Investigadores de INIA Remehue y representantes de la academia y productores nacionales participaron en el encuentro realizado en Buenos Aires, donde se presentaron resultados sobre el costo y la efectividad de distintas medidas de mitigación aplicables a la producción de carne bovina.
Cinco países del Cono Sur cerraron esta semana un proceso de dos años de trabajo colaborativo orientado a reducir las emisiones de gases de efecto invernadero de la ganadería bovina de carne. El cierre se concretó en el Taller Regional Final del proyecto «Desarrollo de estrategias de mitigación para el sector ganadero mediante un enfoque colaborativo en el Cono Sur», realizado los días 1 y 2 de septiembre en Buenos Aires, Argentina, y que contó con la participación de los investigadores de INIA Remehue Ignacio Beltrán y Camila Muñoz.

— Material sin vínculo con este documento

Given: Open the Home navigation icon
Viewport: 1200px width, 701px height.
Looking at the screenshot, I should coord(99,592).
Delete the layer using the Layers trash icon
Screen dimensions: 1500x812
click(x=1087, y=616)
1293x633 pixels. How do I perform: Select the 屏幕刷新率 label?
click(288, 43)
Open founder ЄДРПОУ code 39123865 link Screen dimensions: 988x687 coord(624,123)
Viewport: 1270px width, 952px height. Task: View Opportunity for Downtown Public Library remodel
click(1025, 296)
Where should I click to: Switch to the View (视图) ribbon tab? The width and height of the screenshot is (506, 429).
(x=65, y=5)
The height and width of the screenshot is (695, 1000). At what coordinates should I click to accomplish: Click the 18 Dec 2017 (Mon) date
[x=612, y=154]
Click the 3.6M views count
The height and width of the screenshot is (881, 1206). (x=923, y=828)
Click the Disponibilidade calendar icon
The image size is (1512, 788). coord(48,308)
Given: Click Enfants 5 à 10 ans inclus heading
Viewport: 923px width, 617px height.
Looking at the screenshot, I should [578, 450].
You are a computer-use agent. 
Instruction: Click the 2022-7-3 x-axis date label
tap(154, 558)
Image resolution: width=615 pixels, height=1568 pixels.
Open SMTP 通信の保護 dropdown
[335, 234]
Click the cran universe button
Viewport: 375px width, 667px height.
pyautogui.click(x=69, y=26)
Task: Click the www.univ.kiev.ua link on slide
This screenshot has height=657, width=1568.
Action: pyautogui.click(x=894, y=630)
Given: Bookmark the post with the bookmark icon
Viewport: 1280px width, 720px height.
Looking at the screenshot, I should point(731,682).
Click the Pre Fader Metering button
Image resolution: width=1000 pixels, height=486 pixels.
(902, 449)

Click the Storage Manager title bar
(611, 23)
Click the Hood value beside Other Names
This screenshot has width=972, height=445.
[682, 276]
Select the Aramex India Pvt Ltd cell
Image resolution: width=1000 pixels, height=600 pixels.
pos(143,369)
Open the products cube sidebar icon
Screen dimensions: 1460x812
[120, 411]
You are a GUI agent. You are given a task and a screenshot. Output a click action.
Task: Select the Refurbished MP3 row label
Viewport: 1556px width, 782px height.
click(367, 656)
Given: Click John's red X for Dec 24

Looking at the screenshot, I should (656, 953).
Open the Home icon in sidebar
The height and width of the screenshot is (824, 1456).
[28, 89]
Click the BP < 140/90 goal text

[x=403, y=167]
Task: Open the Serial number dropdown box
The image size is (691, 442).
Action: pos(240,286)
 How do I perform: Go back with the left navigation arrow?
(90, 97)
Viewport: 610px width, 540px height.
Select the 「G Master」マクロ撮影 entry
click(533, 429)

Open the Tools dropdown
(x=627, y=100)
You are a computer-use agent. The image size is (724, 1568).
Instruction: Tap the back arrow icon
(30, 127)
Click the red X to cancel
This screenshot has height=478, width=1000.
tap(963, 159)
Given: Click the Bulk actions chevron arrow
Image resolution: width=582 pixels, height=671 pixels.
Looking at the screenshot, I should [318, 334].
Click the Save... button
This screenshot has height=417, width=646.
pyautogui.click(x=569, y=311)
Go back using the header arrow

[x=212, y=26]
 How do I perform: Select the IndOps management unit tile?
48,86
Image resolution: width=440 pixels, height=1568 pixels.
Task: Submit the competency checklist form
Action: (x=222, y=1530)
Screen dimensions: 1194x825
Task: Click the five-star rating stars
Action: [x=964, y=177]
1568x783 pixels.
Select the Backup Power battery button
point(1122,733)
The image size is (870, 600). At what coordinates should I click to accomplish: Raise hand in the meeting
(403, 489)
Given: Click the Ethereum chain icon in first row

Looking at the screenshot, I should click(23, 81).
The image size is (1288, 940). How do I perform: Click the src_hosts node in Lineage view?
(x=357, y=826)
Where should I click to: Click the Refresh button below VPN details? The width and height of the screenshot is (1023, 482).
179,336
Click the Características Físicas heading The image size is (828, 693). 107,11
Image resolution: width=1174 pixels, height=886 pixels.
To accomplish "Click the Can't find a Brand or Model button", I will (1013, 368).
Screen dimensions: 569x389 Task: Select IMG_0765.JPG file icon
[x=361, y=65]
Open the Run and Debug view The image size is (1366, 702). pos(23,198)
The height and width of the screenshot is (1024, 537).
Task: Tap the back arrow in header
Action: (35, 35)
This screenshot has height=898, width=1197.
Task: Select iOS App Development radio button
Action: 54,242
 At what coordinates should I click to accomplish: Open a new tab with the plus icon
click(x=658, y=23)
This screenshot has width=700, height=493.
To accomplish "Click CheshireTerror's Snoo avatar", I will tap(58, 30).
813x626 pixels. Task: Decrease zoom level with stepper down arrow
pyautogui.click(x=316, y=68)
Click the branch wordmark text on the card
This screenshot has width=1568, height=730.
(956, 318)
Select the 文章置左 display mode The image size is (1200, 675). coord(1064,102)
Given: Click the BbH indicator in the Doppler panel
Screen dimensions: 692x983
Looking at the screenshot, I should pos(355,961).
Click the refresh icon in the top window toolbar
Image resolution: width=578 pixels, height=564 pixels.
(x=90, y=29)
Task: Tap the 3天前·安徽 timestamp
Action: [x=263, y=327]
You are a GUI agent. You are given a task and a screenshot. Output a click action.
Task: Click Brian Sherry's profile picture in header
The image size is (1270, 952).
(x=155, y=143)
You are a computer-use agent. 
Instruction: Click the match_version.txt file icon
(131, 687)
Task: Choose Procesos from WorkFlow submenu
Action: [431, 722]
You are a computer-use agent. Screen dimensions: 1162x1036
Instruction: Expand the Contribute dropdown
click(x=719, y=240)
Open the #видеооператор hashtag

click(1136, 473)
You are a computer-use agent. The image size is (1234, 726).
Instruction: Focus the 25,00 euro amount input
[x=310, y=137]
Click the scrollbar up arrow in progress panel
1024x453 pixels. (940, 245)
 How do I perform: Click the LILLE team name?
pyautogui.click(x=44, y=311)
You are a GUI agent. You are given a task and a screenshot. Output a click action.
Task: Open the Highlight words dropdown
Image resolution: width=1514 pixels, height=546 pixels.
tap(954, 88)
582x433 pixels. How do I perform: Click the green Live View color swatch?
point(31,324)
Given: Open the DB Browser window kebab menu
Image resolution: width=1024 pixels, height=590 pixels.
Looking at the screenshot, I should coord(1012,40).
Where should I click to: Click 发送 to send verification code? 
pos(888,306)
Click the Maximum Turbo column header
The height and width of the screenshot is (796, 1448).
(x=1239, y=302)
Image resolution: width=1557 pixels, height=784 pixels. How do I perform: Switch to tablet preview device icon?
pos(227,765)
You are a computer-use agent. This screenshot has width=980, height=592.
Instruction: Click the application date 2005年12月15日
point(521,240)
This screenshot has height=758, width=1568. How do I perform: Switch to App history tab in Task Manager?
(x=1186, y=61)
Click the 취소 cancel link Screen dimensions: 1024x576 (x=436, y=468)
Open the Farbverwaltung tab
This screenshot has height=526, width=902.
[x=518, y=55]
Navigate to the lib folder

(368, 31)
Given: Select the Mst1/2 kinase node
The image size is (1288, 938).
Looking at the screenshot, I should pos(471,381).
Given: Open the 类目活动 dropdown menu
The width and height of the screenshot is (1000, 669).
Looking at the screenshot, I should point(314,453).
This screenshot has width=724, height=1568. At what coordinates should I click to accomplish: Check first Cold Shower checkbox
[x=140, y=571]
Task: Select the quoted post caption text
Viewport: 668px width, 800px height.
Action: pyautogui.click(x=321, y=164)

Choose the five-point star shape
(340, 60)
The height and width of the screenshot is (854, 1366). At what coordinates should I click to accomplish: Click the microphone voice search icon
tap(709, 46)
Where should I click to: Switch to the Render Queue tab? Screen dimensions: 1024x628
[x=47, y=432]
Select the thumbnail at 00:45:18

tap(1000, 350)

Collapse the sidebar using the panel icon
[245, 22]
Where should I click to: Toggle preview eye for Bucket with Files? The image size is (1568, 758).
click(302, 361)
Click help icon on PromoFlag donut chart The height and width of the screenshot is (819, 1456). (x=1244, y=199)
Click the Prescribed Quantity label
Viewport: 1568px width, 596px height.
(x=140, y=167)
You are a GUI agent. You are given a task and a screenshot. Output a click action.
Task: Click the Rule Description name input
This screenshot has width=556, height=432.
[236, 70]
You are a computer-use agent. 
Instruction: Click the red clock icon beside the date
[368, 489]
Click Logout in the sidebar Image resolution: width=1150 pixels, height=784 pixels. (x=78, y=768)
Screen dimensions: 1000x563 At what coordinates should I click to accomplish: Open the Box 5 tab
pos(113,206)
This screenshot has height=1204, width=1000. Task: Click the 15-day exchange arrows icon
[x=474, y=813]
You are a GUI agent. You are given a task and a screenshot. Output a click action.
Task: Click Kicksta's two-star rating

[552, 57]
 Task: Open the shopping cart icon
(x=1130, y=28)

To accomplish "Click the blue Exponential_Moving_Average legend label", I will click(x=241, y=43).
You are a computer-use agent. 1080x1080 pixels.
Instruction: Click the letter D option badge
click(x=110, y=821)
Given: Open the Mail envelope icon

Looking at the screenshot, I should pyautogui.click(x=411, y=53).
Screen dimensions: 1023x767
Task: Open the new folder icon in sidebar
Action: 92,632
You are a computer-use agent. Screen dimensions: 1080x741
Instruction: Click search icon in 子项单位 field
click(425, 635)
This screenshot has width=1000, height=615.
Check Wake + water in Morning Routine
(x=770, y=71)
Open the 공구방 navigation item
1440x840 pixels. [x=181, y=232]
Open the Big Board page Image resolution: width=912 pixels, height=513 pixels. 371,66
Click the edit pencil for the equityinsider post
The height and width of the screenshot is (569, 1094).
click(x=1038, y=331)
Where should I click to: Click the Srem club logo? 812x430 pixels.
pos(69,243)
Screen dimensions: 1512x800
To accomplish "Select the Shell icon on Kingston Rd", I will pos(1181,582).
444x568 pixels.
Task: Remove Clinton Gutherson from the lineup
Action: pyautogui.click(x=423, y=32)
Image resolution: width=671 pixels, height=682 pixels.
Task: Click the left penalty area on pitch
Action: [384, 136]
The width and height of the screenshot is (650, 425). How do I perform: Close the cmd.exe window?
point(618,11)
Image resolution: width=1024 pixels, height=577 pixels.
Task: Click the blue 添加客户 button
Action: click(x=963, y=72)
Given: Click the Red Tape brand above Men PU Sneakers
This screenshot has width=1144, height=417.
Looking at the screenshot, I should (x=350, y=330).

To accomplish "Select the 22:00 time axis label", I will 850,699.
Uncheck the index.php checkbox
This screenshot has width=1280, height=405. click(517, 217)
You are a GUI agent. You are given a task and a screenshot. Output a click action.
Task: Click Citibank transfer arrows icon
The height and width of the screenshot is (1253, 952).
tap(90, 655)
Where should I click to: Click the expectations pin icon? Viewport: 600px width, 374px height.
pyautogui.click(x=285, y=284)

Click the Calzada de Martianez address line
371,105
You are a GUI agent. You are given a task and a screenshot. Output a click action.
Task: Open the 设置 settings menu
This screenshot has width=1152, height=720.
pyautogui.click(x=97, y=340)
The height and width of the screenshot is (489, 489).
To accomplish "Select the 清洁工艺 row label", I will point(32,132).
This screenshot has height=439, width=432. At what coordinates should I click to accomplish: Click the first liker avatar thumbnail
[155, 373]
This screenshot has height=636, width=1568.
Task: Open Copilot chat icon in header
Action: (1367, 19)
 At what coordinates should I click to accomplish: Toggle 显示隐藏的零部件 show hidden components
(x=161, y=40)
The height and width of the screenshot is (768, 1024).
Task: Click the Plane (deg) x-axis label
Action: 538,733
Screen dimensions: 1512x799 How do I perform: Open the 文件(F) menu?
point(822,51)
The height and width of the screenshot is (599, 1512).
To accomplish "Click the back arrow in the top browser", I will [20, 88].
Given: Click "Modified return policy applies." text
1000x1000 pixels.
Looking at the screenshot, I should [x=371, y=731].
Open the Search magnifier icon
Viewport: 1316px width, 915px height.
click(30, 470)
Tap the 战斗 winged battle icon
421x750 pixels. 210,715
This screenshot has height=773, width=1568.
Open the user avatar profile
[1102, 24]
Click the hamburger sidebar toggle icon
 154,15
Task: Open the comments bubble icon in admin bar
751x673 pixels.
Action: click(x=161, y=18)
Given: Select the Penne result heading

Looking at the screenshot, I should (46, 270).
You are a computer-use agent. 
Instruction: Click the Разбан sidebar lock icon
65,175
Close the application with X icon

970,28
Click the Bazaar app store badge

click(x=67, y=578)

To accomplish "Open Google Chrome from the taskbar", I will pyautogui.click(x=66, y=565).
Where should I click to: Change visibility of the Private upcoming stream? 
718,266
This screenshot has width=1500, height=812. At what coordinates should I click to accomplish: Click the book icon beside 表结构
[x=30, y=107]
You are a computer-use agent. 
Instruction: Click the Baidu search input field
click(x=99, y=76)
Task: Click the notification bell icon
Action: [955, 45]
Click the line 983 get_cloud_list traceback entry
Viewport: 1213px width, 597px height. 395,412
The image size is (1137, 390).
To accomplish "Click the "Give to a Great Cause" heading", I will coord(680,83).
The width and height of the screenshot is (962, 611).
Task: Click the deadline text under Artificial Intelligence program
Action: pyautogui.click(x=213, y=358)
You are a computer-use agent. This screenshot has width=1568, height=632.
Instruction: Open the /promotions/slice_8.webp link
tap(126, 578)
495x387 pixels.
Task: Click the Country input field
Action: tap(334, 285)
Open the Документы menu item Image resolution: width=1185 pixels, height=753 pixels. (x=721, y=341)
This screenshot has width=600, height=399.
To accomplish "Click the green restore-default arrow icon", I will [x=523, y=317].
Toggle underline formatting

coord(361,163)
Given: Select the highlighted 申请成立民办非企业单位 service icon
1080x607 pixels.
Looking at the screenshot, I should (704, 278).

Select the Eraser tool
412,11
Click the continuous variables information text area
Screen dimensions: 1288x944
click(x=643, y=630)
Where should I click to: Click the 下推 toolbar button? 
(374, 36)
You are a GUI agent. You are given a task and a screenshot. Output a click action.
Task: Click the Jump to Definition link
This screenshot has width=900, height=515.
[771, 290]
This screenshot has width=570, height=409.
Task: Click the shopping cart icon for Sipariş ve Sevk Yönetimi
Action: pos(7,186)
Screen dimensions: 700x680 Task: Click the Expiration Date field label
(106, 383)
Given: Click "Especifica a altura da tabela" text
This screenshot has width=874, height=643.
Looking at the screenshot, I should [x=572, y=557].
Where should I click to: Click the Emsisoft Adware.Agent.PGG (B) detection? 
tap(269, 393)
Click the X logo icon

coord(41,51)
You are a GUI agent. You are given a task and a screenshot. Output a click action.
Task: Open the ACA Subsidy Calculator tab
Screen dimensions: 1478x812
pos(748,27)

Este macroproyecto fue financiado y articulado a través del Programa Cooperativo para el Desarrollo Tecnológico Agroalimentario y Agroindustrial del Cono Sur (PROCISUR), una plataforma de integración y cooperación regional en ciencia, tecnología e innovación agropecuaria creada en 1980.
La iniciativa, coordinada por INIA Chile, reunió a las cinco instituciones nacionales de investigación agropecuaria del Cono Sur —Argentina, Brasil, Chile, Paraguay y Uruguay— y articuló capacidades de investigación junto a actores vinculados a la producción bovina de carne de los cinco países. La coordinación técnica estuvo a cargo de Ignacio Beltrán, investigador de INIA Remehue.
«Este taller nos permitió cerrar un proceso de trabajo colaborativo entre los cinco países del Cono Sur, poniendo en común los resultados alcanzados y avanzando en la discusión sobre cómo llevar estas estrategias de mitigación desde la evaluación técnica y económica hacia su implementación real en los sistemas de producción bovina de carne», explicó Beltrán.
Al proceso se sumaron 32 expertos de la región: 13 representantes de investigación y academia, 11 del sector privado y 8 de instituciones públicas, una composición que —según los organizadores— permitió incorporar distintas perspectivas sobre la factibilidad y aplicabilidad de las medidas de mitigación en los sistemas productivos del Cono Sur.
Durante el encuentro se presentaron los resultados de las Curvas de Costos Marginales de Abatimiento (MACC) elaboradas para cada país, una herramienta que permite estimar el costo de reducir una tonelada de CO₂ equivalente y ordenar las alternativas de mitigación desde las más costo-efectivas hasta las de mayor costo de implementación.
Según los resultados presentados, las medidas más costo-efectivas están asociadas principalmente a mejoras en la eficiencia productiva de los sistemas bovinos de carne, como una mayor calidad de la dieta, el mejoramiento genético y la optimización del manejo del pastoreo. De acuerdo con los investigadores, estas mejoras pueden traducirse en mayores ganancias de peso y ciclos productivos más cortos, lo que permite producir de forma más eficiente y, al mismo tiempo, reducir las emisiones asociadas.
Por Chile también participaron Rodrigo Arias, académico de la Universidad Austral de Chile; Marcela Espinoza, de Frigorífico Saval; y Rodrigo Mardones, de Agrollanquihue, quienes aportaron las miradas de la academia y del sector privado a la discusión regional.
El taller incluyó además una evaluación crítica de los resultados obtenidos en cada país, en la que se identificaron fortalezas, limitaciones detectadas durante la ejecución del proyecto y aspectos a considerar en futuras iniciativas colaborativas sobre mitigación de emisiones en la producción bovina de carne del Cono Sur.
Con este cierre, los equipos de los cinco países buscan ahora dar continuidad al trabajo conjunto, avanzando desde la evaluación técnica y económica hacia la implementación de estas estrategias en los sistemas productivos de la región.